The request. Can you quote the listing below word for word, from the line containing "Click the green ATTRIBUTED" up to and including the line containing "click(x=381, y=763)"?

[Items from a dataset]
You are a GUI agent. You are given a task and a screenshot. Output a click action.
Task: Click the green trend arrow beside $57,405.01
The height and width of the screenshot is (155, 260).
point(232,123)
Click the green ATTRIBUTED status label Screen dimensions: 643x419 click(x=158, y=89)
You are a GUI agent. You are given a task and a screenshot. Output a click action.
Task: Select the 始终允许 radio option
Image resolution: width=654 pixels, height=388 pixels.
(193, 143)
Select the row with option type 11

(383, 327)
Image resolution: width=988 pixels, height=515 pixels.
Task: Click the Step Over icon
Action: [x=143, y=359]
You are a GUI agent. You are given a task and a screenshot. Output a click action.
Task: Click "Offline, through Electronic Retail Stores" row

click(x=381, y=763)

* * *

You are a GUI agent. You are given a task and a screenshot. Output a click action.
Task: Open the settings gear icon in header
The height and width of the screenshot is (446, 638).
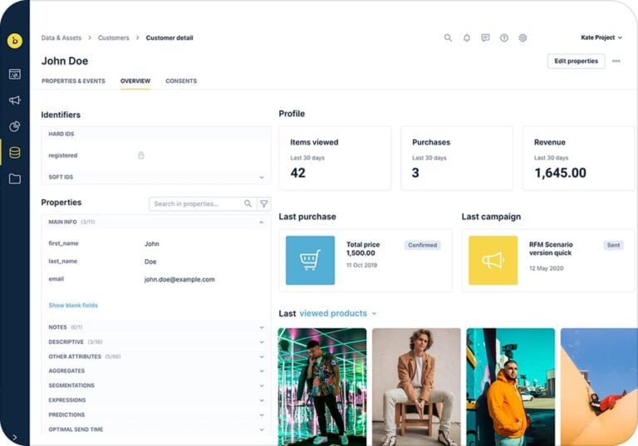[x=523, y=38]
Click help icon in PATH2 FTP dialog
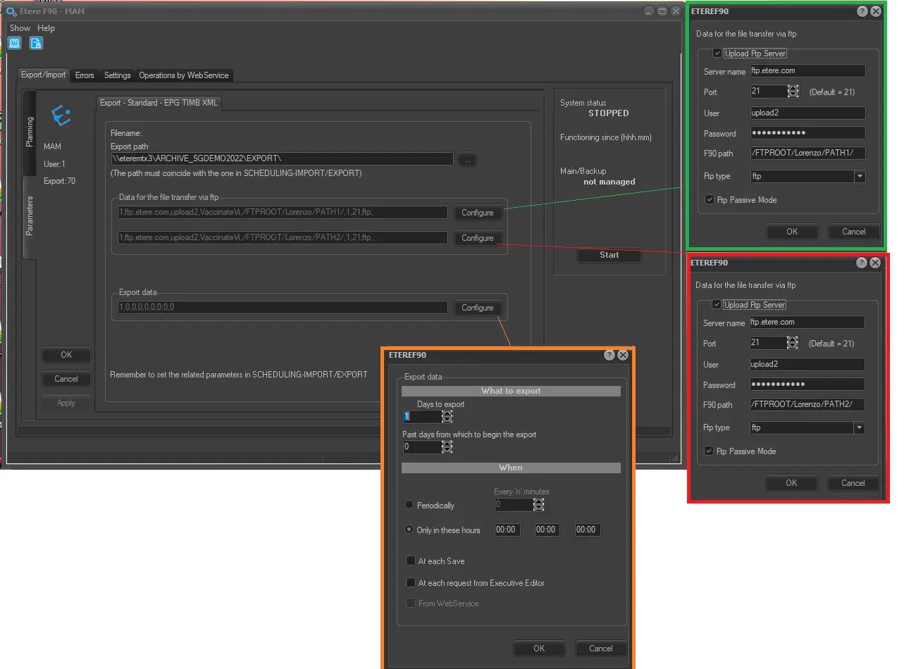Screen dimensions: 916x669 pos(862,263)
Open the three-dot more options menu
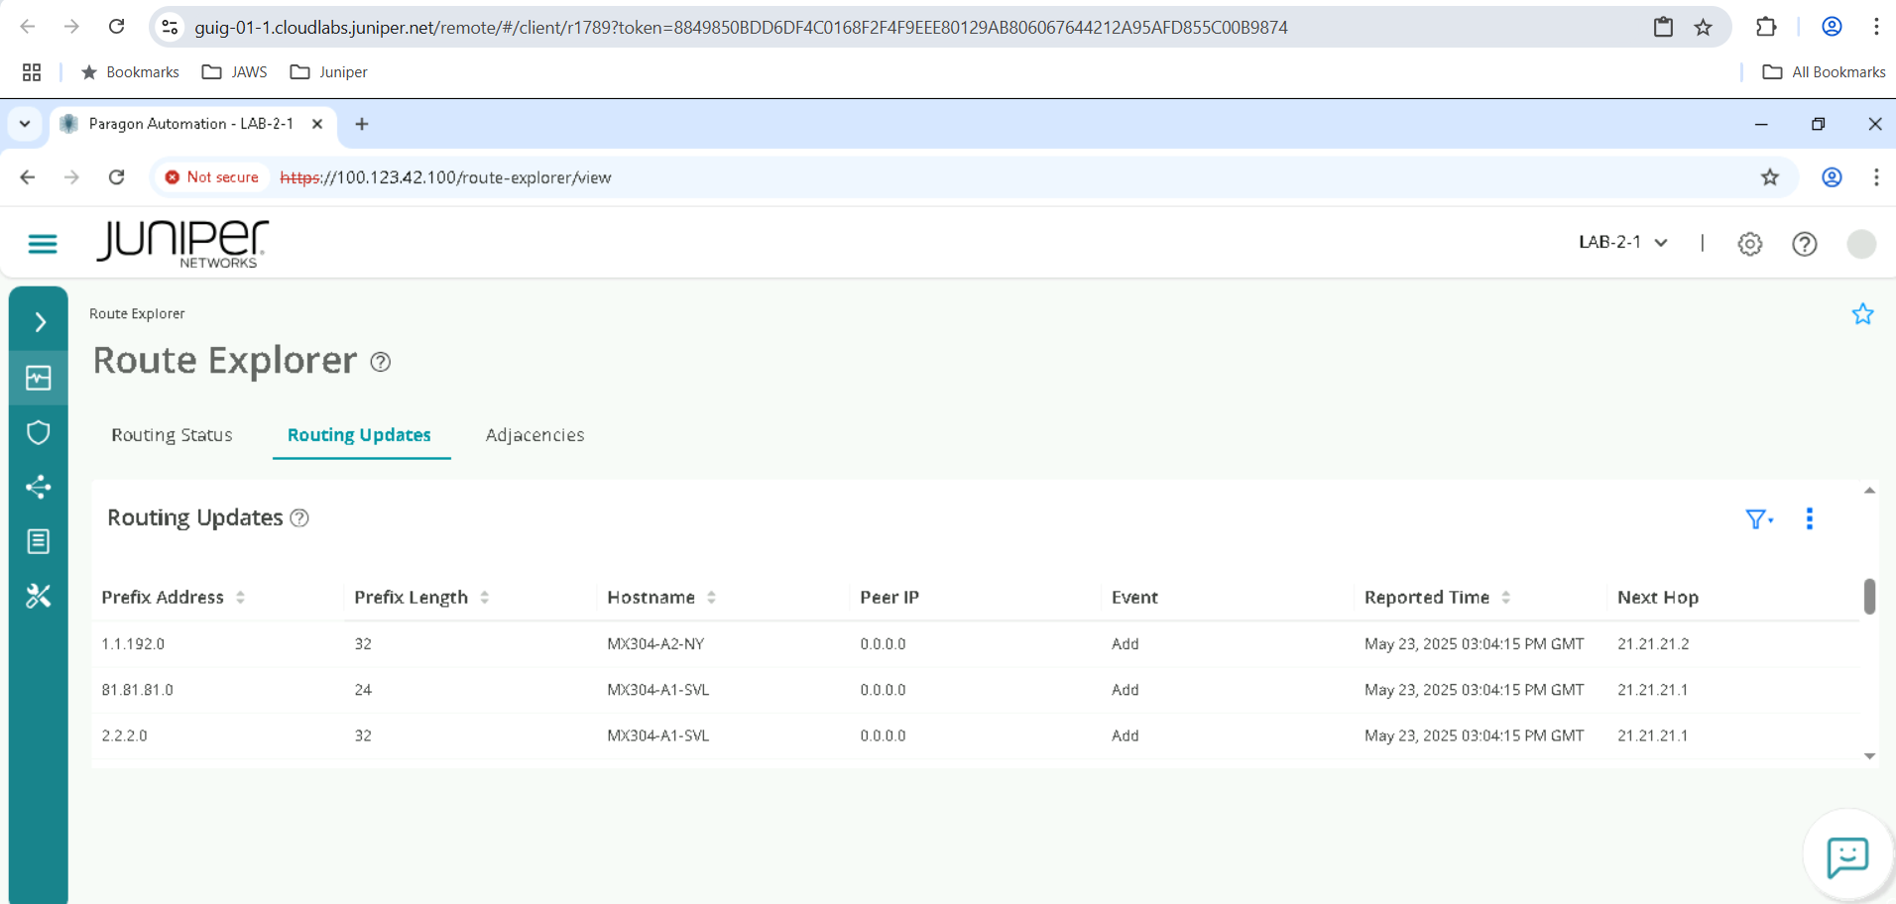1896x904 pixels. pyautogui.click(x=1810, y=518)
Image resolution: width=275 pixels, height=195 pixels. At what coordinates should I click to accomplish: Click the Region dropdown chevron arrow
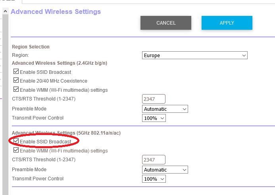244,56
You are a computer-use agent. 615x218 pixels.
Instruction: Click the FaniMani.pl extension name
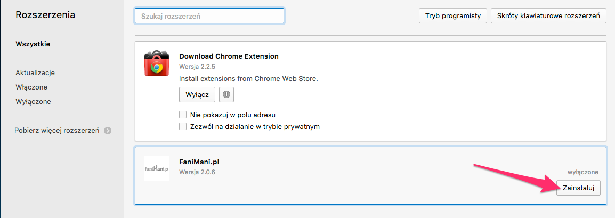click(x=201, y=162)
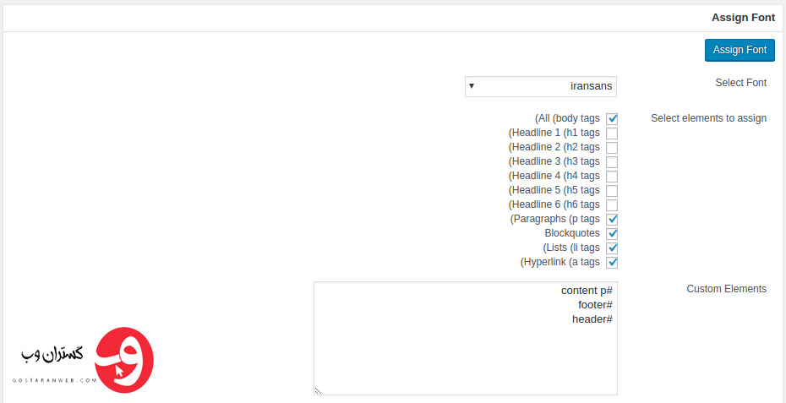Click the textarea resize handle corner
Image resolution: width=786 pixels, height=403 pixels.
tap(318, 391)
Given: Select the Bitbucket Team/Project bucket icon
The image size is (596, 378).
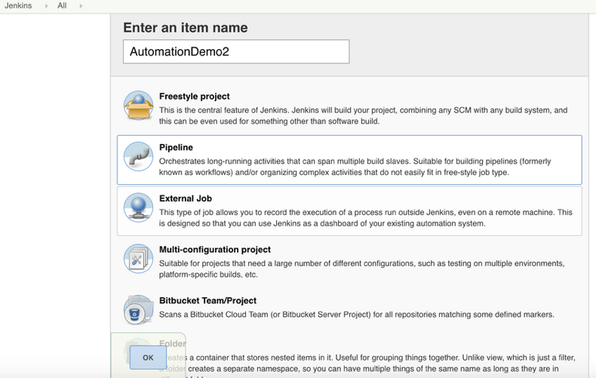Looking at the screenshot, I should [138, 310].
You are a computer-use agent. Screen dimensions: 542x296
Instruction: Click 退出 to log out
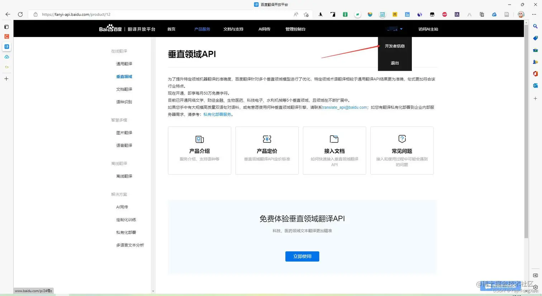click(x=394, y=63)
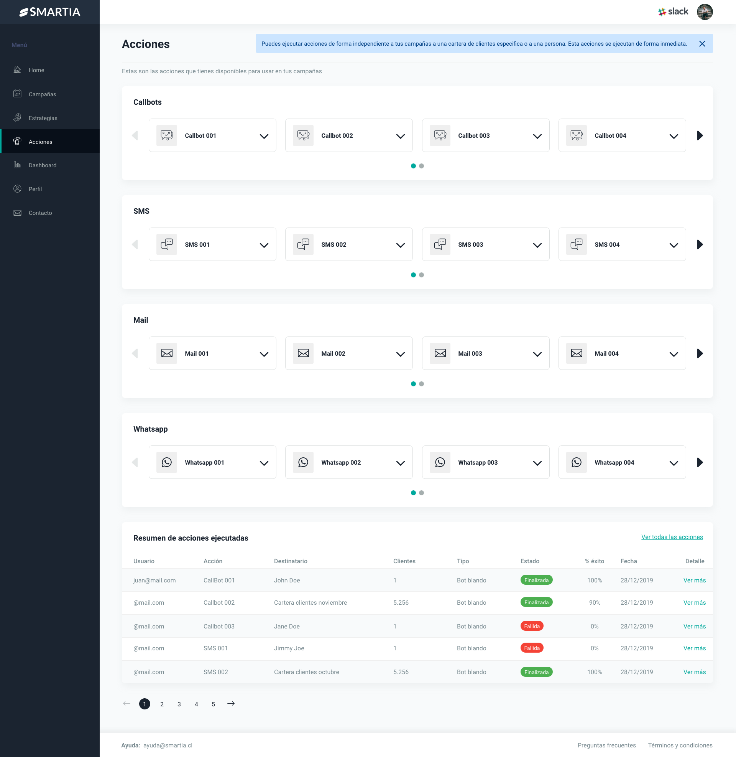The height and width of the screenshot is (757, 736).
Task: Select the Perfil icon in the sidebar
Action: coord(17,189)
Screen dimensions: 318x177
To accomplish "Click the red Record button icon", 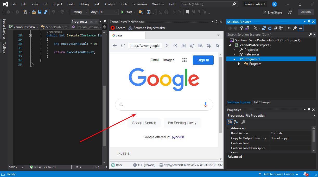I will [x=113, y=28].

--

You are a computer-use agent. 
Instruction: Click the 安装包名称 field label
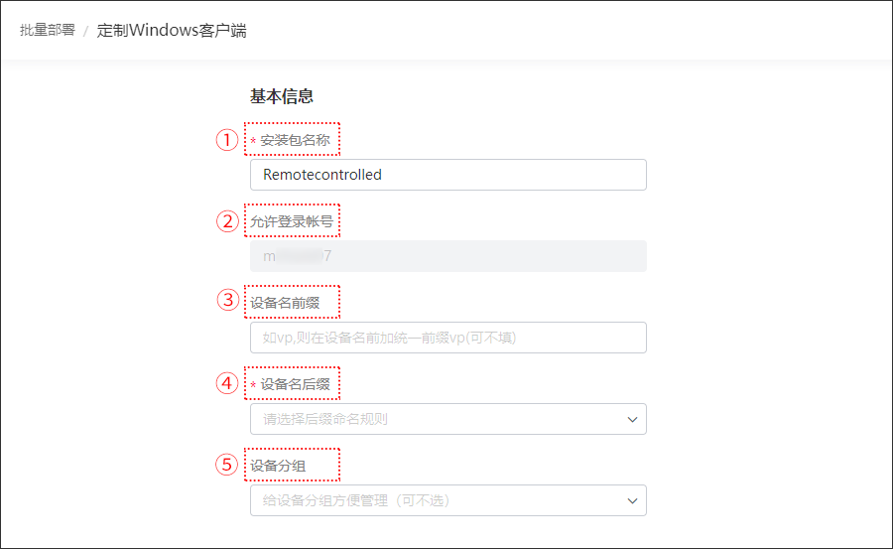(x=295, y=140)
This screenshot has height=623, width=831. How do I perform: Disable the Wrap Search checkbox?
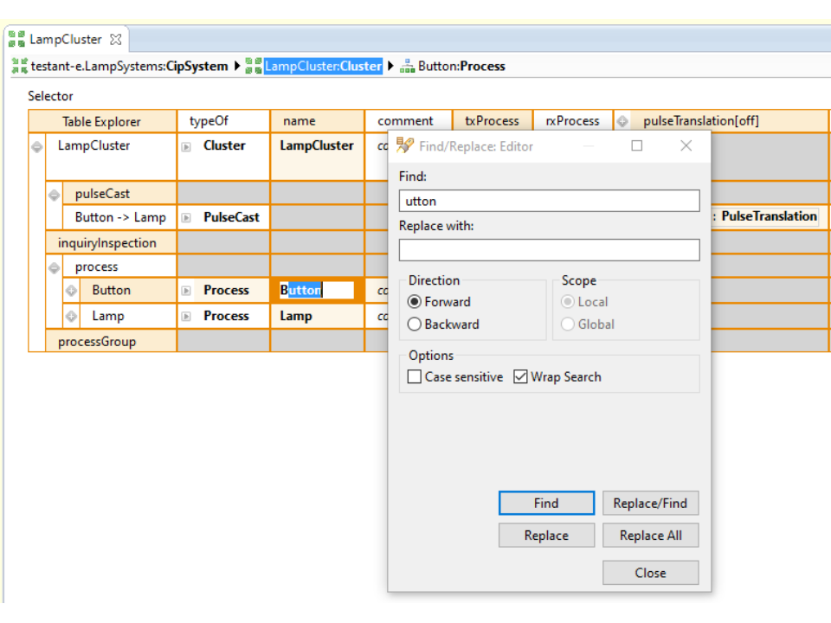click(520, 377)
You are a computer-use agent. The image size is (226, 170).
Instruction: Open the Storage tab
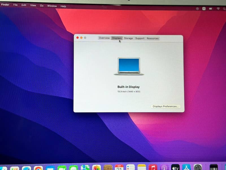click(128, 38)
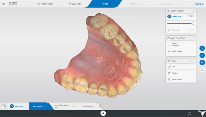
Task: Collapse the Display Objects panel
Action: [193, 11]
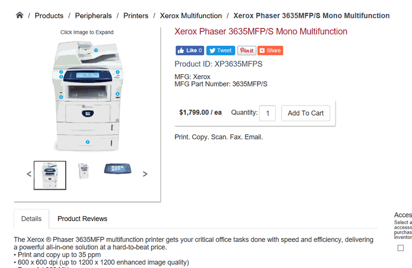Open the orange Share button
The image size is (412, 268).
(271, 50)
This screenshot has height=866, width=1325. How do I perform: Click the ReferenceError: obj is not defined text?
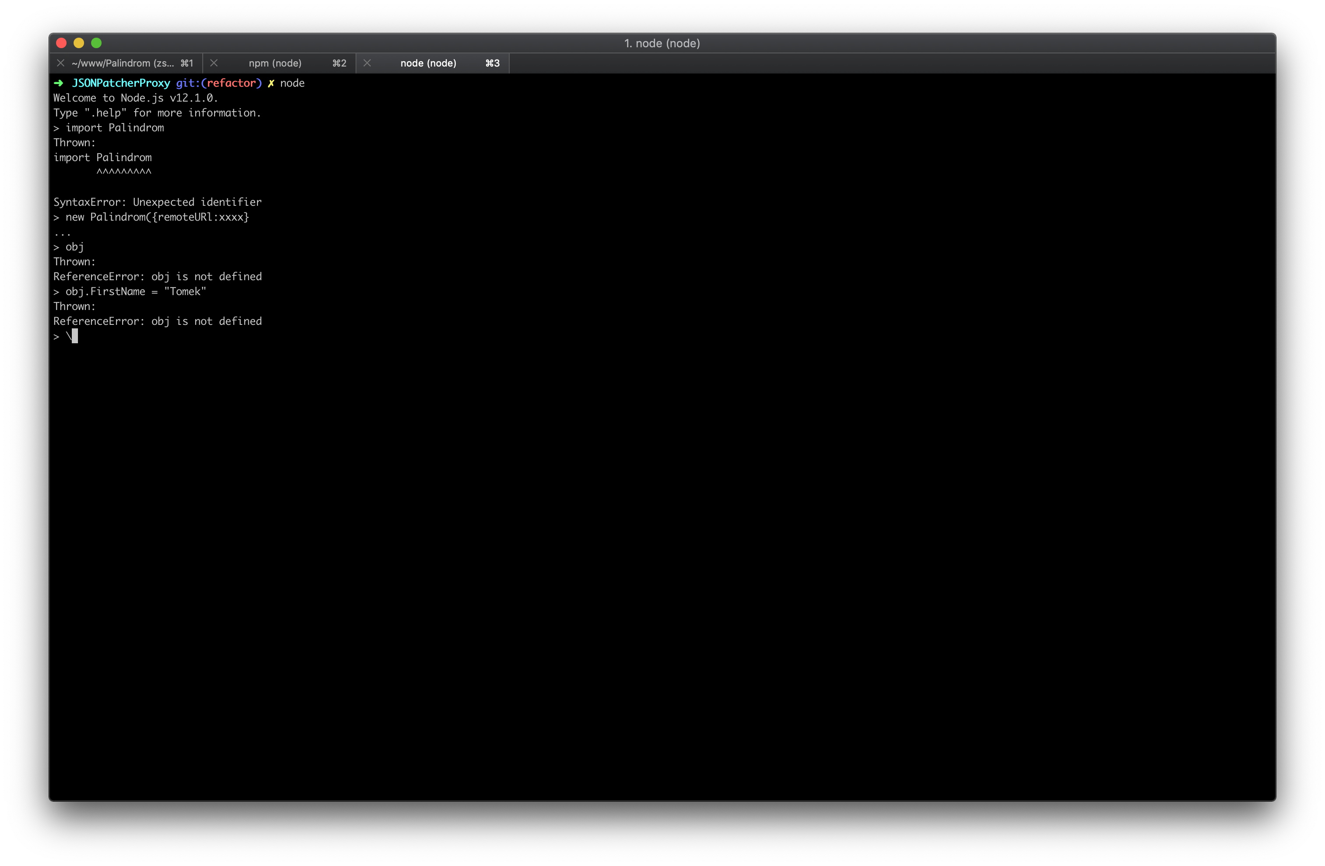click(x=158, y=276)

Correct answer.
Click the green ATTRIBUTED status label Screen dimensions: 643x419 click(x=158, y=89)
You are a GUI agent. You are given a task and a screenshot. Output a click action.
Task: Select the 始终允许 radio option
Image resolution: width=654 pixels, height=388 pixels.
(193, 143)
Select the row with option type 11

(383, 327)
Image resolution: width=988 pixels, height=515 pixels.
Task: Click the Step Over icon
Action: [x=143, y=359]
You are a GUI agent. You are given a task and a screenshot. Output a click action.
Task: Click "Offline, through Electronic Retail Stores" row

click(x=381, y=763)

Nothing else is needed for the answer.